How to scrape data from a website
Data can be scrapped in two ways:
- One from a static website(which doesnt change often).Examples of
this include wikipedia page, govt websites, Company e-site.
- Second from a dynamic website(such as google pages,shopee, etc).Here the content is masked through Java script and Jqeury and hence we cant use the html way(using specific tags) of extracting information
In this blog, we will look at how to scrape data for the second option.We will use what is known as headless browsing.A headless browser enables you to load a website without a GUI and all the actions are implemented using a command line interface. I wont go into the detail of it as it would murk the purpose of the blog. In R, we use Rselenium package that helps in headless browsing
Step 0: Importing the libraries
package.name<-c("tidyverse","RSelenium")
for(i in package.name){
if(!require(i,character.only = T)){
install.packages(i)
}
library(i,character.only = T)
}
## Loading required package: tidyverse
## ── Attaching core tidyverse packages ──────────────────────── tidyverse 2.0.0 ──
## ✔ dplyr 1.1.4 ✔ readr 2.1.4
## ✔ forcats 1.0.0 ✔ stringr 1.5.1
## ✔ ggplot2 3.4.4 ✔ tibble 3.2.1
## ✔ lubridate 1.9.3 ✔ tidyr 1.3.0
## ✔ purrr 1.0.2
## ── Conflicts ────────────────────────────────────────── tidyverse_conflicts() ──
## ✖ dplyr::filter() masks stats::filter()
## ✖ dplyr::lag() masks stats::lag()
## ℹ Use the conflicted package (<http://conflicted.r-lib.org/>) to force all conflicts to become errors
## Loading required package: RSelenium
Step 1: Extracting names and address of all Jumbo Vada Pav stores in Mulund West, Mumbai
Lets say we want to extract the names of all the stores and their location from Mulund West. Lets see what we get when we search this on google
we can see from the image that there are two Jumbo Vada Pav stores in Mulund West Mumbai.

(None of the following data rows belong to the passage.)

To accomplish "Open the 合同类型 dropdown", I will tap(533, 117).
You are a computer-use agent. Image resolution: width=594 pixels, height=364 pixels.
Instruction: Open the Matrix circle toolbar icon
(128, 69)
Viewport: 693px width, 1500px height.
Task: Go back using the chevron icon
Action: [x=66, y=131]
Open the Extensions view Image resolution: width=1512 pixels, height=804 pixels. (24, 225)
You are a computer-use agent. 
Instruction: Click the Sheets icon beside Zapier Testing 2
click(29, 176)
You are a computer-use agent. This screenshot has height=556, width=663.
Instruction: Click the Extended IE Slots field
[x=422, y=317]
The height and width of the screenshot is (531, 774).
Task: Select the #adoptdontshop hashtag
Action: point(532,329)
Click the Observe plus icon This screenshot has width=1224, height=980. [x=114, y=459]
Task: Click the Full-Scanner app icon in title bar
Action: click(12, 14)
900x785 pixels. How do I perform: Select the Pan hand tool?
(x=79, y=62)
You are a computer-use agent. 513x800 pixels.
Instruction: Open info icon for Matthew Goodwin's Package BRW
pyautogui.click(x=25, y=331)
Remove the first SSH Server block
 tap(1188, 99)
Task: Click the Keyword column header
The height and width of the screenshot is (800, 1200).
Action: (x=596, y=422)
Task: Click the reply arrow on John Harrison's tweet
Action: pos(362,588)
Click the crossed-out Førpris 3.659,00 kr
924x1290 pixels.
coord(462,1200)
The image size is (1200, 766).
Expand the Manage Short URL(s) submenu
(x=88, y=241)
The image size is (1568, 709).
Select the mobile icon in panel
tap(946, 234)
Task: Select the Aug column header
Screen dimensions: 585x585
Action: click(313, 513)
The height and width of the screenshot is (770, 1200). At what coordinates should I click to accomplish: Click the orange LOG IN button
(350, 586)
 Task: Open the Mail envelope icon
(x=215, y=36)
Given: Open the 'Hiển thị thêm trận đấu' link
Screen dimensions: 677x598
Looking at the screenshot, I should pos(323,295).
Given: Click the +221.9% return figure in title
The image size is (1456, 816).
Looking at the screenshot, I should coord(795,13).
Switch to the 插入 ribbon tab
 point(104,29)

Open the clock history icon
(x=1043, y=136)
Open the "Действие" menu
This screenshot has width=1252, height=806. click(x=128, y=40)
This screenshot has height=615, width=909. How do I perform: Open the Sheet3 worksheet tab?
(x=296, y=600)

I have taken this example because we can grasp the concept easily with just two stores.
Step 2: How would Rselnium do web scraping for these two stores
Rselenium would perform the following basic steps:
- Start a headless browser
- Navigate to the google map page(shown above)
- Get the url(links) of each of these stores
- Navigate on each of these links
- Get the xpath for the store name and address
- For each of the xpaths(names and address), get the element sitting at these locations
So as th first step, we will start a headless browser.Firefox works fine in my system so I would go with Firefox browser
Step 3: Start a headless Firefox browser
The syntax for initiating a headless Firefox browser is shown below
driver <- rsDriver(
browser = c("firefox"),
chromever = NULL,
verbose = F,
extraCapabilities = list("firefoxOptions" = list(args = list("--headless")))
)
web_driver <- driver[["client"]]
Once I execute this, Firefox browser would pop up in the background as shown below.
## Step 3: Navigate to the google map page for Jumbo Vada Pav
We will now use the Firefox browser to navigate to the google map page for Jumbo Vada Pav
nm<-"Jumbo wada pav mulund west "
ad_url<-str_c("https://www.google.co.id/maps/search/ ",nm)
# Now navigate to the URL.This is for the browser to go to that location
web_driver$navigate(ad_url)
Once I execute the above, Firefox browser would go to the Jumbo Vada Pav page.
Step 4: Get the url(links) of each of these stores
In order to gt the link, we have to right click on the first store and click on inspect
Once you click on inspect, you would be directed to the highlighted portion. The a tag indicates that it is a link
Right click on the highlighted portion and copy the xml path as shown below
The XML path would look something like this
/html/body/div[2]/div[3]/div[8]/div[9]/div/div/div[1]/div[2]/div/div[1]/div/div/div[1]/div[1]/div[4]/div/a
Similarly, if I follow the above steps and get the XML path for the second store, then it would be something like the below
/html/body/div[2]/div[3]/div[8]/div[9]/div/div/div[1]/div[2]/div/div[1]/div/div/div[1]/div[1]/div[6]/div/a
The difference between the two is only wrt to the penultimate div element. For the first store it is div[4] and for the second store it is div[6]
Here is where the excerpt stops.